Оранжевое лето - Яник Городецкий
Шрифт:
Интервал:
Закладка:
Эван шмыгнул носом и закусил губу.
— А тебе он нравится? — напрямик спросил мальчик, снова почуяв неладное. Лин посмотрела в окно. Солнце еще не показывалось, но было уже не очень темно. Где-то вдалеке кто-то пустил залпом фейерверк.
— Да, — сказала девушка. Эван изогнулся, заглянул ей в глаза и прищурился. Вот теперь, услышав такую страшную вещь, он на самом деле запутался и испугался.
— Но это же нечестно, — заключил он. — А как же Аарон?
— Вы оба говорите одно и то же, — вздохнула Лин и заговорила, спотыкаясь почти на каждом слове под пристальный и осуждающий взгляд. — Итан, Аарон. Аарон и Итан. Эван, послушай. Правда, ты не маленький, должен понять. Да, есть Итан и есть Аарон. И они оба для меня много значат. Оба… А главное — не одинаково. Понимаешь?
Эван понимал. Почему-то сейчас он понимал все так ясно, как никогда раньше. Понимал, что шанс того, что Аарон Арнст станет его отцом, шанс, давно уже давший трещину, разбился моментально и окончательно.
— Я так и знал, — прошипел мальчишка и спрыгнул с подоконника, чуть не ударив ногу. Лин придержала его за локоть, но он вырвался и посмотрел на нее исподлобья. — Я хочу, чтобы Аарон приехал! Хочу, чтобы он приехал!
— Не кричи, Эван!
— Ты сама кричишь! А я так и знал, что тебе Итан нужен! Я… я его ненавижу!
— Это же неправда, не говори так…
Это была правда. В эту секунду Эван ненавидел меня так, как умеет ненавидеть только маленький мальчик — не расходуясь на всякие условности: если ненавидеть, так всего сразу. И меня, и "Мерседес", и стену, и все, что только было связано со мной, с Кристианом Айгером, изволившем заявиться и все испортить.
Эван разозлился и метнулся к себе в комнату. Он наступил на ногу в гипсе и взвыл, растянувшись на полу. Лин подбежала к нему, яростно бьющему по полу кулаками и плачущему горько и безудержно. Она подняла его и отнесла в кровать.
— Эван… Ну… Ну прости меня.
— Я думал, — пробормотал Эван сквозь всхлипы, — думал… Почему нет? Я маленький, но не глупый! Почему ты не хочешь сказать мне всю правду?
— Хорошо, я скажу тебе правду, — прошептала Лин. — Что ты хочешь услышать?
— Ты не любишь Аарона?!
— Да нет же, я люблю Аарона, просто…
— Да не просто, а сложно! Почему у вас, у взрослых, все так сложно? Это глупо!

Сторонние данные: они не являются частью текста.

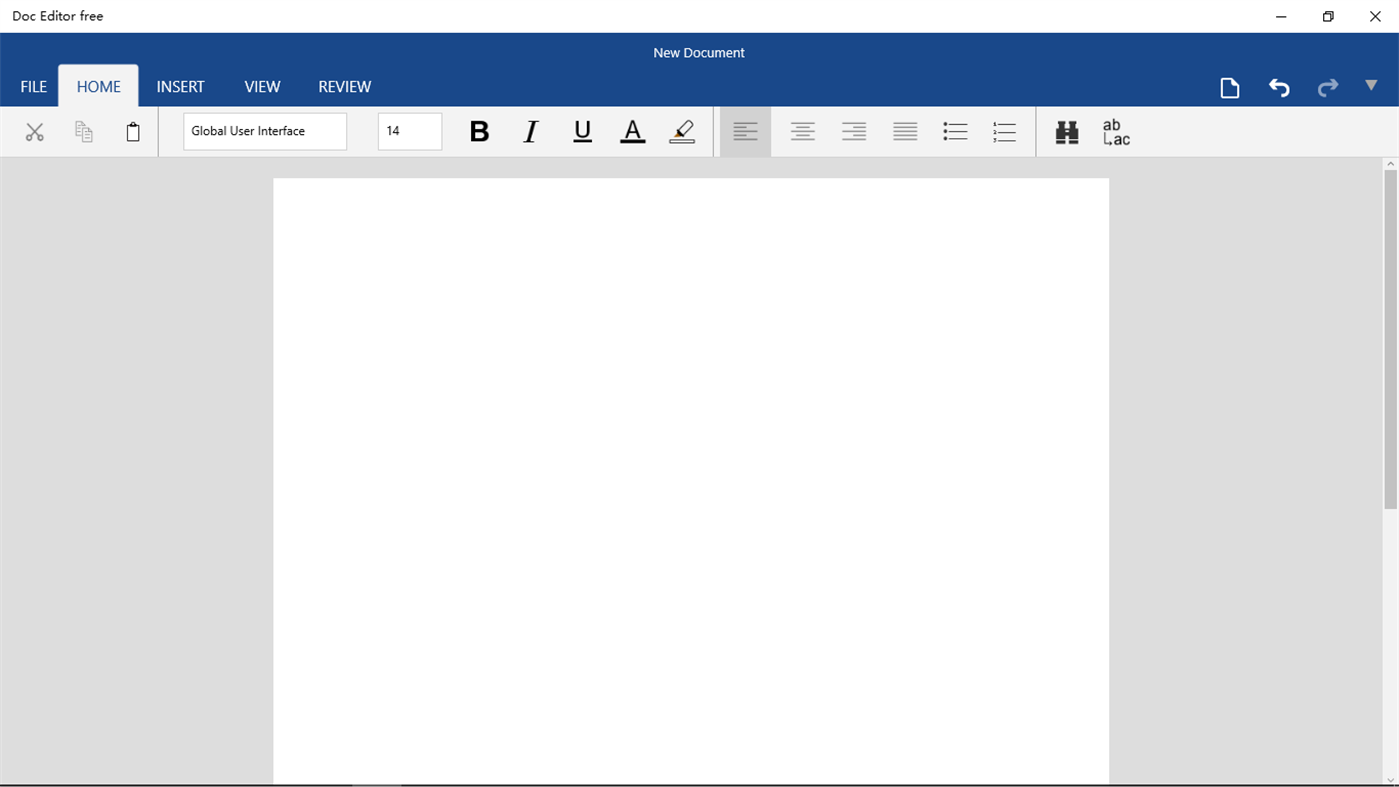Toggle bold formatting

coord(479,131)
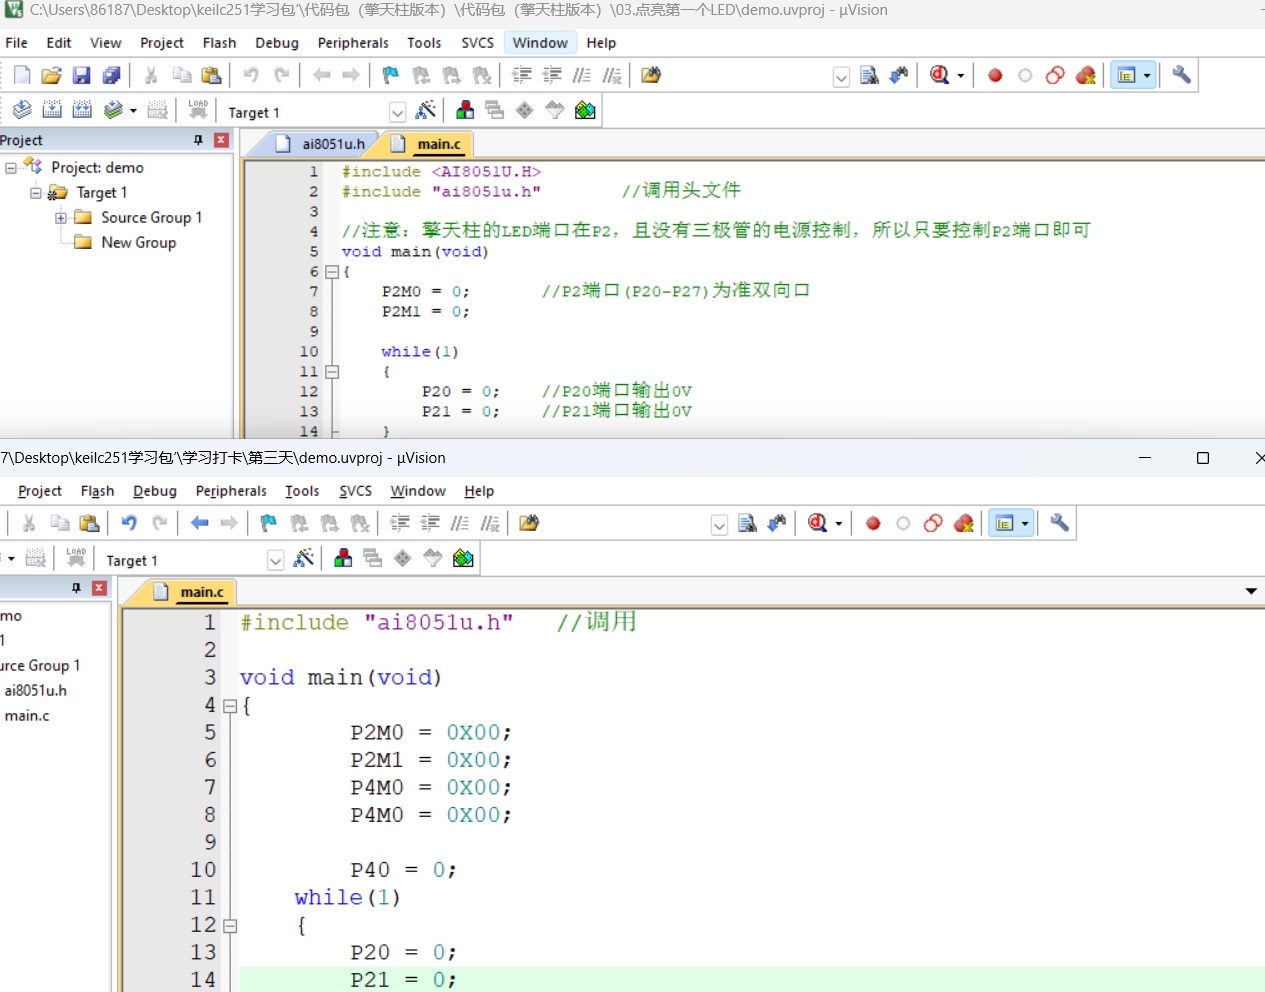Viewport: 1265px width, 992px height.
Task: Open Options for Target with the wand icon
Action: [427, 110]
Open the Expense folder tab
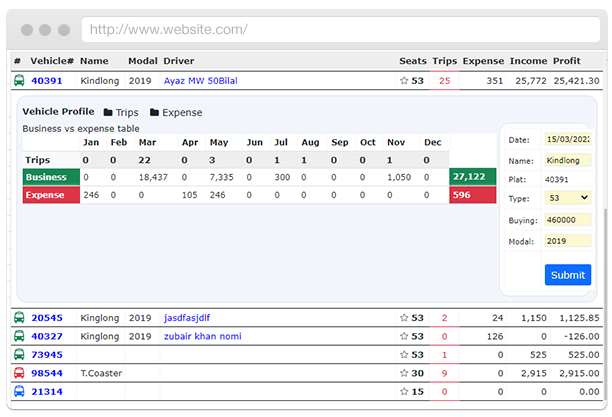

Эван уткнулся в одеяло и всхлипнул в последний раз. Лин встала с его кровати и зажгла ночник — светильник в форме гоночного кубка. При свете лампы Эван сквозь слезы разглядел на телеге в углу круглую эмблему "Мерседеса", и ему стало очень стыдно. Он прерывисто засопел и размазал слезы по щекам.
— А я понял, — сказал он спустя минуту. — Я все понял. Не одинаково — это значит, что Итана больше.
Лин устало оперлась на подоконник. Маленький сын все понял быстрее и раньше, чем она сама и говорил сейчас не что иное, как простые истины. Почему-то эти истины противоречили спокойной жизни.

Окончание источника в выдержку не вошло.